GIVEN EXERCISE:
Duplicate the records below, keeping every line identical to the original.

DATASET ENTRIES:
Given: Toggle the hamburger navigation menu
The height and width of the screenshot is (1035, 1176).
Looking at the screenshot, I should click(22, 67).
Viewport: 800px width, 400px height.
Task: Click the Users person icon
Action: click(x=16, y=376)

EXPECTED ANSWER:
Given: Toggle the hamburger navigation menu
The height and width of the screenshot is (1035, 1176).
Looking at the screenshot, I should click(22, 67).
Viewport: 800px width, 400px height.
Task: Click the Users person icon
Action: click(x=16, y=376)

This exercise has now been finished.